Без пяти минут двенадцать к воротам лагеря подъехала «Волга». Из неё вышли два человека в форме железнодорожников. В одном из них, с чёрными пушистыми усами, мы узнали машиниста паровоза, другой был нам не знаком. С ними вместе приехал и начальник нашего лагеря — Алексей Петрович.
Мы с Гришей стояли в строю, как всегда рядом, но только сегодня мы незаметно держали друг друга за руки, потому что оба были очень взволнованы. Мы понимали, что неспроста приехал к нам на торжественную линейку машинист паровоза.
Мы оказались правы. Машинист рассказал всё, как было. Потом говорила Татьяна Васильевна, Алексей Петрович, и, наконец, незнакомый нам железнодорожник прочитал приказ, где было сказано, что начальник дороги объявляет нам с Гришей благодарность и награждает нас часами. Потом… Я уже не запомнил всего, что было потом. Девочки поднесли нам цветы, и все нас поздравляли. А тётя Даша даже расплакалась и сказала, что она никогда не верила, что мы разбойники. Только к вечеру все успокоились.
За ужином ко мне подошла Люся Михайлова. Она была какая-то совсем другая, тихая и задумчивая.

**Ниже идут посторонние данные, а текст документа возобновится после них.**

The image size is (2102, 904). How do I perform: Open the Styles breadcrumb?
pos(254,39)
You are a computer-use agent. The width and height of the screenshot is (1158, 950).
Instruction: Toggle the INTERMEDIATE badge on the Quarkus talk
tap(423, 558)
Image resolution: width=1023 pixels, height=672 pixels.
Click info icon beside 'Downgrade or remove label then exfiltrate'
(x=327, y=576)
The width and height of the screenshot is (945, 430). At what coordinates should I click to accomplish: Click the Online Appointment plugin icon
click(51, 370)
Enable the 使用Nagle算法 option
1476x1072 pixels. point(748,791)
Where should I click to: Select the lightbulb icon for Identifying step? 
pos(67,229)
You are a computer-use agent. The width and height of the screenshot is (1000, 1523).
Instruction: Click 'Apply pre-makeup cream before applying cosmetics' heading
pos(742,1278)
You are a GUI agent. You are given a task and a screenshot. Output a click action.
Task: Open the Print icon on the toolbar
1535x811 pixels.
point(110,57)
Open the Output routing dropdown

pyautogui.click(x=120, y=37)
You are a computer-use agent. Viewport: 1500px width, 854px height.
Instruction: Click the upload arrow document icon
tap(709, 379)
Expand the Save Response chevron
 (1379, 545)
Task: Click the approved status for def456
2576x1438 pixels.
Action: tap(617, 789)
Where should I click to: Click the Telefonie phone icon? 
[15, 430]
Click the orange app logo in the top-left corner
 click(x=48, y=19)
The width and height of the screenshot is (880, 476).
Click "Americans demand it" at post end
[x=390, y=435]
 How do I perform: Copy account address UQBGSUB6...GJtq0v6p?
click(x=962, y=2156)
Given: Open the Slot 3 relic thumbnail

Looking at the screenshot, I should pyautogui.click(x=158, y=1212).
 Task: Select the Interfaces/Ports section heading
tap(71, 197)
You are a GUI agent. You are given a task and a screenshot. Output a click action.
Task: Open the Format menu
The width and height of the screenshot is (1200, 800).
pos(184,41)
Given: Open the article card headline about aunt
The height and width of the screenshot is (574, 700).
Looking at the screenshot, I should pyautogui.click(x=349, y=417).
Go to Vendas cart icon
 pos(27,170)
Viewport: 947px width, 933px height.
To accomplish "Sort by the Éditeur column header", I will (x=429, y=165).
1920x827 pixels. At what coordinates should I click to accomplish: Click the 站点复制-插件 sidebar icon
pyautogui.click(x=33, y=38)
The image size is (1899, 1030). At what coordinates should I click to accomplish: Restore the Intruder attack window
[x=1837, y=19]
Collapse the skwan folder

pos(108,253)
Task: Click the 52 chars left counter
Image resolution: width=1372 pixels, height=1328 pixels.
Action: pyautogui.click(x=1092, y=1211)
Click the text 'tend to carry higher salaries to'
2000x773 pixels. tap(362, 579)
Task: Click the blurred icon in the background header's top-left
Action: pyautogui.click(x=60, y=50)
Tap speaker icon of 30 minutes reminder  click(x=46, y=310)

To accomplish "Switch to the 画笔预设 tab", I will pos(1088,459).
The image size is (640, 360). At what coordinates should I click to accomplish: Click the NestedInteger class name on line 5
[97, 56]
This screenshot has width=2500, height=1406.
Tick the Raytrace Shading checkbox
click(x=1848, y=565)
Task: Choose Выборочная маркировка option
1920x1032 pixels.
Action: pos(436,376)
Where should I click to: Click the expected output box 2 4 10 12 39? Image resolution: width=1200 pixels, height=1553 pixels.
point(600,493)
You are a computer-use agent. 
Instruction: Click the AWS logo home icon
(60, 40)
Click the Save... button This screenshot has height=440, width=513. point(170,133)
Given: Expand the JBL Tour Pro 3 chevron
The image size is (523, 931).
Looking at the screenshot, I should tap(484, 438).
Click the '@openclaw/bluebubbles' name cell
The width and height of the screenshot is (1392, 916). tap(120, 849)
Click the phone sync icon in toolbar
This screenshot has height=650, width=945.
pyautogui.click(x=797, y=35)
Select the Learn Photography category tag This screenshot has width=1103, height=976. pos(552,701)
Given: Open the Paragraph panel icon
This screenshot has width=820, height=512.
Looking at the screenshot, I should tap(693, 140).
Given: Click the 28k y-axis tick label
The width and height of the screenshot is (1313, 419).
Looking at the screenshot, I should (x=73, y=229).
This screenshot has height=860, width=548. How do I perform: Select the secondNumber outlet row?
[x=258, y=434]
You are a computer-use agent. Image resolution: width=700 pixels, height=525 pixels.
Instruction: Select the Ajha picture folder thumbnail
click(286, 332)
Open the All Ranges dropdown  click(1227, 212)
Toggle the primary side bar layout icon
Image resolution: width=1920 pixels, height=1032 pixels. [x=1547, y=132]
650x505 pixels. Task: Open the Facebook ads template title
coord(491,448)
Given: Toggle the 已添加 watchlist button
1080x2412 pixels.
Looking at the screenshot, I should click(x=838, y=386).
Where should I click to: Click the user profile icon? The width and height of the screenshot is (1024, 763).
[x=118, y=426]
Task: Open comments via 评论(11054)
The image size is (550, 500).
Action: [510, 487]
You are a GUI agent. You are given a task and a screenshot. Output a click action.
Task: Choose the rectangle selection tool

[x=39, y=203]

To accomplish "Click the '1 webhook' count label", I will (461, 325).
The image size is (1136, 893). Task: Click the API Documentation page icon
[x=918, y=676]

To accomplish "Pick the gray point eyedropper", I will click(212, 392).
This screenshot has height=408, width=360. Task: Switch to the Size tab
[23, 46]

— Скажи, Толя, — начала она неуверенно, — как это вы могли молчать? Ну ни словечка!.. Пять дней!.. Ведь это такое событие! Такое крупное событие!..
— Скромность и выдержка, — ответил я, стараясь подавить в себе чувство необыкновенной важности, которое распирало меня в течение всего дня. — Надо уметь быть стойким, — прибавил я и подумал: «Если бы не мой друг Гриша Туманов, я бы давно всё разболтал, да ещё приукрасил…»
— Молодцы! — сказала Люся и глубоко вздохнула.
Ей хотелось ещё что-то спросить меня, но она не решалась.
— Может быть, ты хочешь узнать, который теперь час? — поинтересовался я.
— Да, да, Толя… — зашептала она растерянно. — Скажи, пожалуйста!
Небрежным жестом я отвернул рукав рубашки и взглянул на сверкающий циферблат.
— Без четверти девять, — сказал я. — Совершенно точно, как с последним сигналом по радио!
Мне очень хотелось сказать: «А вот ты говорила — курица забрела на участок. Курица! Подумаешь!». Но я не сказал. Уж если быть скромным и сдержанным, так быть им до конца!